SOURCE INFORMATION:
/---
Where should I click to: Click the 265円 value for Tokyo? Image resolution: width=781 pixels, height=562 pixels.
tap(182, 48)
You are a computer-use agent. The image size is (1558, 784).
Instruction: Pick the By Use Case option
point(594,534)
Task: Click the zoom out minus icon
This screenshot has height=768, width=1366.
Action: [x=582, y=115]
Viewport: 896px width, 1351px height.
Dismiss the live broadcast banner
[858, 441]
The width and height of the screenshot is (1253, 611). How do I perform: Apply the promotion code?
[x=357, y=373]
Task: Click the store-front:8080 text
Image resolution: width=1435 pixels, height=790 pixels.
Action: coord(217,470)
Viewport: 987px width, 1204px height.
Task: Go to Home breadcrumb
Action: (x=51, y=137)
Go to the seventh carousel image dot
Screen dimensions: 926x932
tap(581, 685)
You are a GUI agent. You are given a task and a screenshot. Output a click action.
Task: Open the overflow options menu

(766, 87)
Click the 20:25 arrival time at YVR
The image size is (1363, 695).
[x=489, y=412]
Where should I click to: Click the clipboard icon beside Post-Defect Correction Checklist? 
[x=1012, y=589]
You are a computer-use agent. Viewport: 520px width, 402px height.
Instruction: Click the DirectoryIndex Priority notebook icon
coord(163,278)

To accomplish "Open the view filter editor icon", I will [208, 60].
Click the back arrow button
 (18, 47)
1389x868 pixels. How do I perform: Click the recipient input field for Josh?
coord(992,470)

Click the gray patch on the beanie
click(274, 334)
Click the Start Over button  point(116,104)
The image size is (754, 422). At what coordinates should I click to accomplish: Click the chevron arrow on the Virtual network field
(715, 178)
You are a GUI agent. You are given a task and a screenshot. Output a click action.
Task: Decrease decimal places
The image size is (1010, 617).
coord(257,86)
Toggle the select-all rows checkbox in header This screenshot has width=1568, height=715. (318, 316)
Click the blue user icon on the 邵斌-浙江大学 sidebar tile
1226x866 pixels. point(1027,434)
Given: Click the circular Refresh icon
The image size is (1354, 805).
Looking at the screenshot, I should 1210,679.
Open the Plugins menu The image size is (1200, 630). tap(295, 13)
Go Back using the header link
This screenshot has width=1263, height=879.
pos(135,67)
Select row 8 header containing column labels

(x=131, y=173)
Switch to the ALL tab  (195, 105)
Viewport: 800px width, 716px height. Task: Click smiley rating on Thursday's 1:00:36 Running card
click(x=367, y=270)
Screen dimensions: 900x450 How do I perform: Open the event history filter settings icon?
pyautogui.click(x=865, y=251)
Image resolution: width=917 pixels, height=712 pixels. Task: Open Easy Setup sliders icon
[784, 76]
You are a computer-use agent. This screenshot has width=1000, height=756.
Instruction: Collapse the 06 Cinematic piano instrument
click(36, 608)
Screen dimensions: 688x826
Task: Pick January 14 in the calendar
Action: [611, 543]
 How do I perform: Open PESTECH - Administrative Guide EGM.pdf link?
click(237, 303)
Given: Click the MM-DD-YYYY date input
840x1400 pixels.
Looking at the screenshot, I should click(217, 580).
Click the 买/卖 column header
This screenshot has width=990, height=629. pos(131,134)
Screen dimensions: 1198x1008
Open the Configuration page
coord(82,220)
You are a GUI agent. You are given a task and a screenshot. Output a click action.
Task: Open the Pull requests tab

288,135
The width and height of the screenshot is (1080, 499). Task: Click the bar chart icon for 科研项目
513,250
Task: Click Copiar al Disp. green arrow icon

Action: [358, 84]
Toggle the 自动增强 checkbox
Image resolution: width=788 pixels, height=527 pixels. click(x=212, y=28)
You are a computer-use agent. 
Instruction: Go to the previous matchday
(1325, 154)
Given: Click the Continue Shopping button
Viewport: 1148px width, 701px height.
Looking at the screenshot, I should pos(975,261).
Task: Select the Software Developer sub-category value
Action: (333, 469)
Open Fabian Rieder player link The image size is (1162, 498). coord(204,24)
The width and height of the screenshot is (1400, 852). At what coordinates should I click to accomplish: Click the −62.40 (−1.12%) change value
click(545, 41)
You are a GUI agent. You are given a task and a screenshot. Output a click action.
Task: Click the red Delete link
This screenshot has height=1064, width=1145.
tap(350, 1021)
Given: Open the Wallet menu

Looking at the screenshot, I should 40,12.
\---
TO DO: Taking the line with "Instruction: Go to the previous matchday" as the start and the last line of the data above as the end, write out those two lines and every line between them exactly, and only those.

SOLUTION TO THE PROBLEM:
Instruction: Go to the previous matchday
(1325, 154)
Given: Click the Continue Shopping button
Viewport: 1148px width, 701px height.
Looking at the screenshot, I should pos(975,261).
Task: Select the Software Developer sub-category value
Action: (333, 469)
Open Fabian Rieder player link The image size is (1162, 498). coord(204,24)
The width and height of the screenshot is (1400, 852). At what coordinates should I click to accomplish: Click the −62.40 (−1.12%) change value
click(545, 41)
You are a GUI agent. You are given a task and a screenshot. Output a click action.
Task: Click the red Delete link
This screenshot has height=1064, width=1145.
tap(350, 1021)
Given: Open the Wallet menu

Looking at the screenshot, I should 40,12.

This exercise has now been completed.